Francis Jammes est un poète né le 2 décembre 1868 à Tournay ( Hautes-Pyrénées), et mort  le 1er novembre 1938 à  Hasparren (Basses-Pyrénées, auj. Pyrénées-Atlantiques). En refusant les grands mots et les grandes formes, il a offert une voix à la modestie, aux choses simples et à la spiritualité intime. Longtemps considéré comme un poète mineur ou trop régionaliste par certaines avant-gardes du milieu du XXe siècle, il a fait l'objet d'une relecture critique plus favorable dans les décennies suivantes.

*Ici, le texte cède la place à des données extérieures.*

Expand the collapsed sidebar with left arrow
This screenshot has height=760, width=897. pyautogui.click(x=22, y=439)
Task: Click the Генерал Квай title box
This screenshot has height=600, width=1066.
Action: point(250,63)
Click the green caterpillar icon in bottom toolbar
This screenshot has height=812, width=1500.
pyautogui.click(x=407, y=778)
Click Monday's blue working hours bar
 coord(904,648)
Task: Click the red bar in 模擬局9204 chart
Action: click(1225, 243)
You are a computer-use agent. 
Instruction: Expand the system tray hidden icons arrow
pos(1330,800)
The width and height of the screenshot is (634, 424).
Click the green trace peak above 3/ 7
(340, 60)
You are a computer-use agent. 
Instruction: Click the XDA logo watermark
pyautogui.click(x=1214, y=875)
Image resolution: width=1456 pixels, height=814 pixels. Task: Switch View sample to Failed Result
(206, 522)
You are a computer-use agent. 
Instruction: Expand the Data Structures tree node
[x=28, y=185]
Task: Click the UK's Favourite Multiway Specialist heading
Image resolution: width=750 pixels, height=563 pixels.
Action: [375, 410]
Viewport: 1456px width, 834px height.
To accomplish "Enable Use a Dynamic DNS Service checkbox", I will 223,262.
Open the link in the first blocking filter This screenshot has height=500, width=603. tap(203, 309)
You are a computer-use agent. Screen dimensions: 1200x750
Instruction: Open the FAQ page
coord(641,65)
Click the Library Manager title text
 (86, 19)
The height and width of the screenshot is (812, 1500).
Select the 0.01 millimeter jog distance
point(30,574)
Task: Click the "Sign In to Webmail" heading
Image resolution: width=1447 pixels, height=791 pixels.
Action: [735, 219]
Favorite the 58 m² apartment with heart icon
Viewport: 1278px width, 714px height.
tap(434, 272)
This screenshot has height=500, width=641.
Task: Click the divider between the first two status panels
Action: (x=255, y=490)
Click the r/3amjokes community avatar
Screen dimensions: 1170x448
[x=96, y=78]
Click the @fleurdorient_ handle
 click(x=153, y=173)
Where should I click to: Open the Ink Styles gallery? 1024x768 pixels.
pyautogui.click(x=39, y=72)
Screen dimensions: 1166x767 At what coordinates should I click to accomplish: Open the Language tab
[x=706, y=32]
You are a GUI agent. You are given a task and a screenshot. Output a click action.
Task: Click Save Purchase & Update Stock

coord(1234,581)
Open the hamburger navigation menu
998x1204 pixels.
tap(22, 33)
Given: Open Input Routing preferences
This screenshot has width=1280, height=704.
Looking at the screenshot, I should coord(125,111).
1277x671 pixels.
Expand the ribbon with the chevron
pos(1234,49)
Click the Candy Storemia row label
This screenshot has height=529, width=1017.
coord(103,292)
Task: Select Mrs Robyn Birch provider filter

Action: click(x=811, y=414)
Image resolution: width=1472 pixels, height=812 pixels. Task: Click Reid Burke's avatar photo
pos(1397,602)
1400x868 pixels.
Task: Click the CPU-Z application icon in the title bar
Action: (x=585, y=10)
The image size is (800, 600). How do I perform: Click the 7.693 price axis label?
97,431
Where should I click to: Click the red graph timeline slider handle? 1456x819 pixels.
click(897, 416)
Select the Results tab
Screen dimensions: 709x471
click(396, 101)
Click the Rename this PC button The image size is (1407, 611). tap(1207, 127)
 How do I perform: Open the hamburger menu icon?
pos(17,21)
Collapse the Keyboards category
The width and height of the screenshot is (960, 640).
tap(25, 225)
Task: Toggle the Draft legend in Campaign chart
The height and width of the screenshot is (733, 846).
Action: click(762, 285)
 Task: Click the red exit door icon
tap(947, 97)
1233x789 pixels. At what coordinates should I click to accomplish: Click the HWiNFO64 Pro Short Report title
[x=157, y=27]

Aujourd'hui, il est reconnu comme une figure essentielle de la poésie française de la fin du XIXe et du début du XXe siècle.

Il grandit au sein d'une famille aux origines métissées, son père étant béarnais et sa mère d'origine créole de l'île Maurice. Cette double influence marquera son imaginaire, entre la rudesse des Pyrénées et l'exotisme lointain évoqué par sa mère. La famille s'installe rapidement à Pau, où le jeune Francis passe son enfance et son adolescence. Il se révèle être un élève médiocre, peu attiré par les disciplines scolaires traditionnelles, mais manifestant très tôt une sensibilité aiguë pour la nature et les mots. C'est durant ces années de formation qu'il commence à écrire ses premiers vers, nourris par les paysages du Béarn qu'il ne cessera jamais de célébrer.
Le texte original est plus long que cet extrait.